For the first six months, Group net revenues were EUR 14.8 billion, up 18% versus the first six months of 2005.
Provision for credit losses, which includes provisions for both loan losses and off-balance sheet positions (the latter reported in noninterest expense), was EUR 78 million for the quarter, slightly down from the second quarter 2005. Provision for credit losses in PCAM grew in line with business growth in consumer lending, while provision for credit losses in CIB continued to benefit from successful workouts. Problem loans at the end of the quarter were EUR 3.5 billion, down from EUR 3.6 billion at the end of the first quarter 2006, the lowest level for more than five years. 
Noninterest expenses for the quarter were EUR 4.8 billion, compared to EUR 4.4 billion in the second quarter 2005. The reported cost/income ratio was 71%, down from 75% in the second quarter 2005, while restructuring charges were EUR 57 million, down from EUR 116 million. The operating cost base, which excludes restructuring charges and other items, was EUR 4.8 billion in the second quarter, up 12% versus the second quarter 2005. Compensation costs rose by 17% to EUR 3.1 billion, reflecting higher performance-related compensation, and resulting in an underlying compensation ratio of 46%, up from 45% in the second quarter of 2005 but stable compared to the first quarter 2006. Non-compensation operating costs were EUR 1.7 billion, up by 4% versus the second quarter 2005, reflecting business investments including marketing and promotional expenses. For the first six months, noninterest expenses were EUR 10.2 billion, up 12% versus 2005, while the operating cost base was EUR 10.1 billion, up 15%, with both increases reflecting higher bonus accruals consistent with improved operating performance. The underlying cost/income ratio for the first six months improved to 69%, down from 72% in the first six month of 2005.
Income before income taxes for the quarter was EUR 1.9 billion, up 32% versus the second quarter 2005. Reported pre-tax return on average active equity was 29%, up from 23% in the prior year period. Per the bank’s target definition (which excludes restructuring charges of EUR 57 million in the current quarter and EUR 116 million in the second quarter 2005), pre-tax return on average active equity was 29%, compared to 25% in the prior year period. For the first six months, pre-tax return on average active equity, per target definition, was 35% versus 29% in 2005.

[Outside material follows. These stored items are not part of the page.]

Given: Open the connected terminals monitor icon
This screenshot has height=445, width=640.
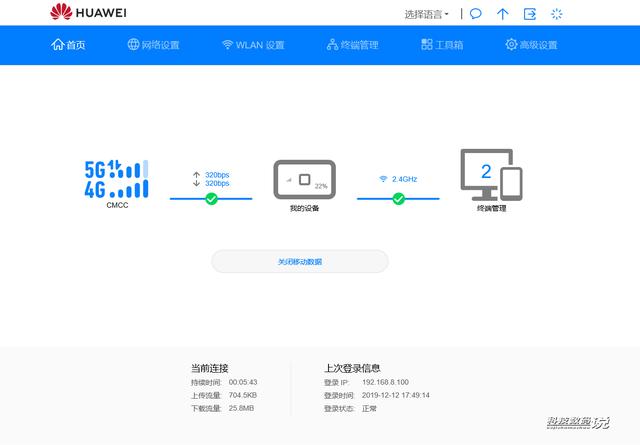Looking at the screenshot, I should [491, 175].
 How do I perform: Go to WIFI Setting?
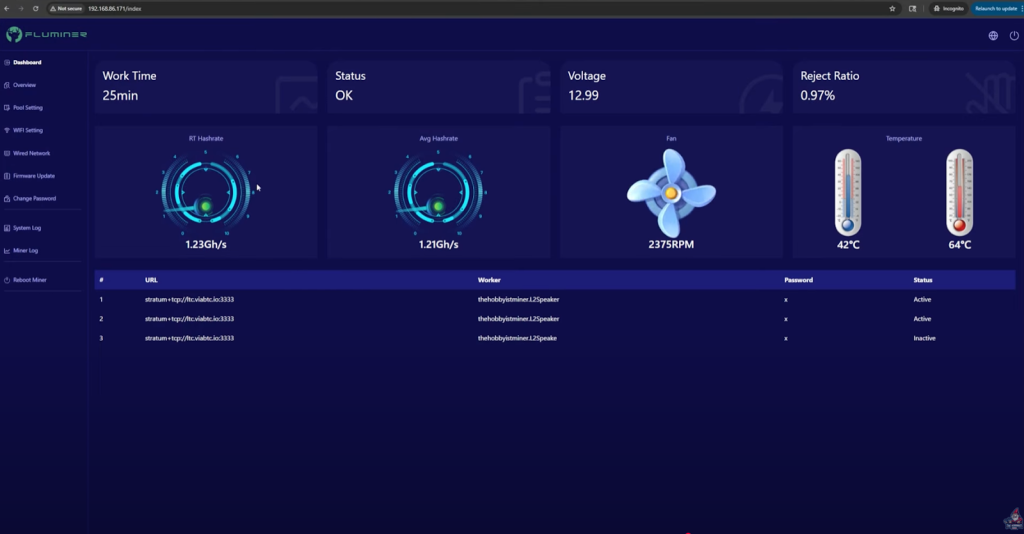point(27,130)
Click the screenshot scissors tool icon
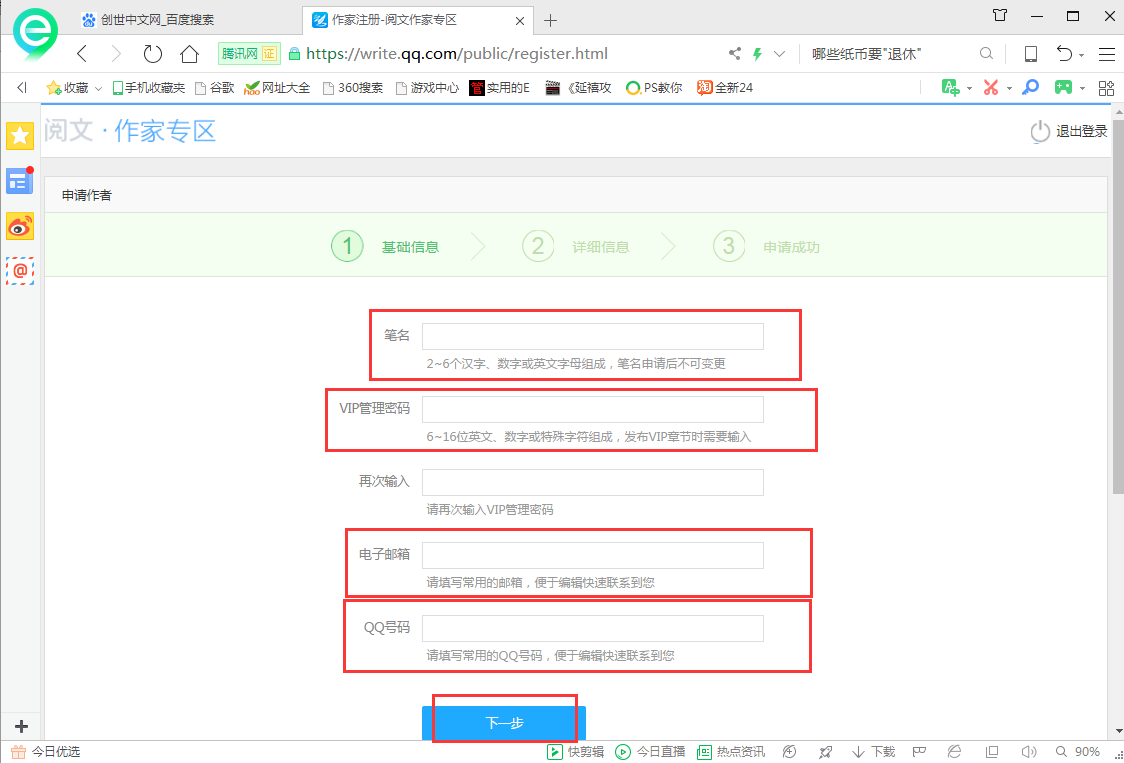Image resolution: width=1124 pixels, height=763 pixels. tap(993, 87)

Net income for the quarter was EUR 1.2 billion, up 29% from EUR 947 million in the second quarter 2005. The effective tax rate was 34%, compared to 33% for the second quarter 2005. Diluted earnings per share for the quarter were EUR 2.17, up 14% versus the second quarter 2005. For the first six months, net income was EUR 2.9 billion, up 43% versus 2005, while diluted earnings per share were EUR 5.57, up 37%.
The BIS Tier 1 ratio was 8.7%, compared to 8.8% at the end of the first quarter, and comfortably within the bank’s target range of between 8 and 9%. Deutsche Bank reaffirmed its capital management strategy of maintaining core capital strength, funding business growth, and generating attractive returns for shareholders. The bank grew its risk position by EUR 6 billion to EUR 263 billion during the quarter, while also repurchasing 12.3 million shares, at an average price of EUR 91.03 per share. At the Annual General Meeting on 1 June, shareholders approved a new buyback program, authorizing the repurchase of up to a further 10% of outstanding shares, which was started on 2 June 2006, replacing the previous program.